Dynamic Point Aggregation
1. Design Summary
The optimal runtime complexity for dynamic point aggregation from \(N\) point values to \(O(N)\) disjoint intervals is \(\Omega(N \log N)\) due to the ordering requirement. The request handler uses put requests to add new values and get requests to make a new interval sequence.
Because offline scenarios (batch data) have known usage patterns, the batch variant (V1) can optimize the hot path by simplifying high-usage put requests to \(O(1)\) and expanding low-usage get requests to \(O(N \log N)\).
However, because online scenarios (streaming data) do not have known usage patterns, the streaming variant (V2) must instead balance complexity between put requests (\(O(\log N)\)) and get requests (\(O(N)\)).
📊 Complexity Analysis
| Operation | Batch Variant (V1) | Streaming Variant (V2) | Comparison |
|---|---|---|---|
| Initial Setup | \(O(1)\) | \(O(1)\) | Equivalent |
| Batch Updates (N Put, 1 Get) | \(O(N \log N)\) | \(O(N \log N)\) | Equivalent |
| Streaming Updates (N Put, K Get) | \(O(K*N \log N)\) | \(O(N \log N + K * N)\) | V2 is Superior |
| Space Complexity | \(O(N)\) | \(O(N)\) | Equivalent |
2. Design Details
The batch variant (V1) uses an unordered set to add new values as data points in \(O(1)\) per put request and does one pass over a new sorted list with sweep line method to generate disjoint intervals in \(O(N \log N)\) per get request.
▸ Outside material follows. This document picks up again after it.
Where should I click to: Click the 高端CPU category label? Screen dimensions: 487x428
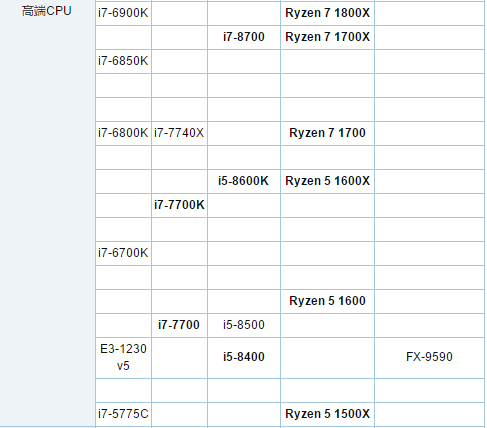pyautogui.click(x=47, y=11)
The streaming variant (V2) uses two sorted sets with binary search to add new values as interval bounds in \(O(\log N)\) per put request (or \(O(\sqrt N)\) with python sortedcontainers) and does one pass over the existing sorted sets with sweep line method to generate disjoint intervals in \(O(N)\) per get request.
3. Design Trade-offs
The Efficiency Paradox
Although the batch variant (V1) was 2.7x faster in small-scale offline scenarios (N=100, R=0.1), the streaming variant (V2) was 6.4x faster in large-scale online scenarios (N=50000, R=0.5). This performance gain in online scenarios was due to the runtime complexity of the streaming variant at \(O(N \log N + K*N)\) increasing more slowly with data size compared to the batch variant at \(O(K*N \log N)\).
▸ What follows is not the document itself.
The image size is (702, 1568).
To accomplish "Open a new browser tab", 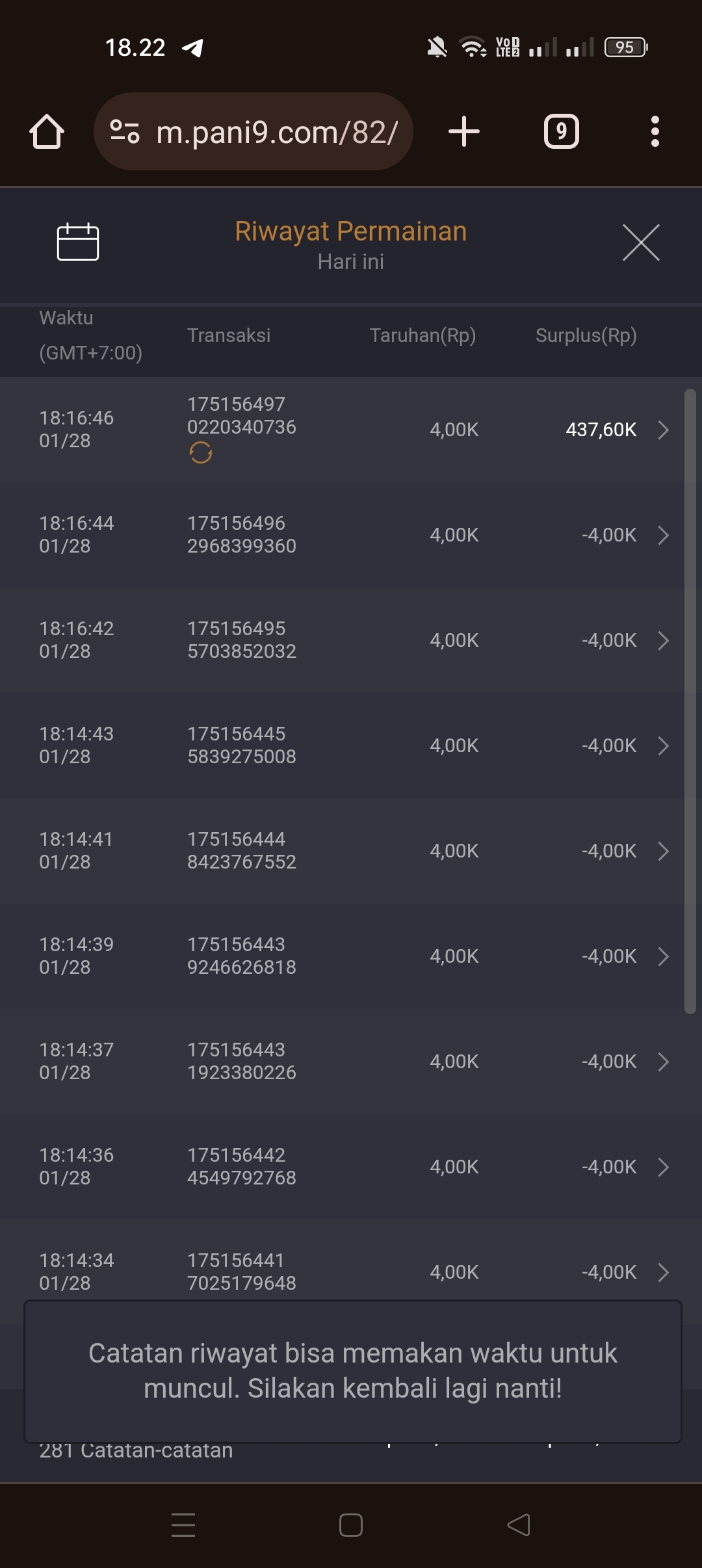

With python sortedcontainers, these runtime complexities were instead \(O(N \sqrt N + K*N)\) and \(O(K*N \log N)\) respectively. Although the streaming variant was still faster, the performance gain was less dramatic since \(O(\sqrt N)\) increases faster than \(O(\log N)\).
Streaming Benchmark Results
When the request traffic was mostly put requests (R=0.1) to simulate offline scenarios, the batch variant (V1) was 2.7x faster when data size was smaller (N=100) and the streaming variant was 4.9x faster when data size was larger (N=50000).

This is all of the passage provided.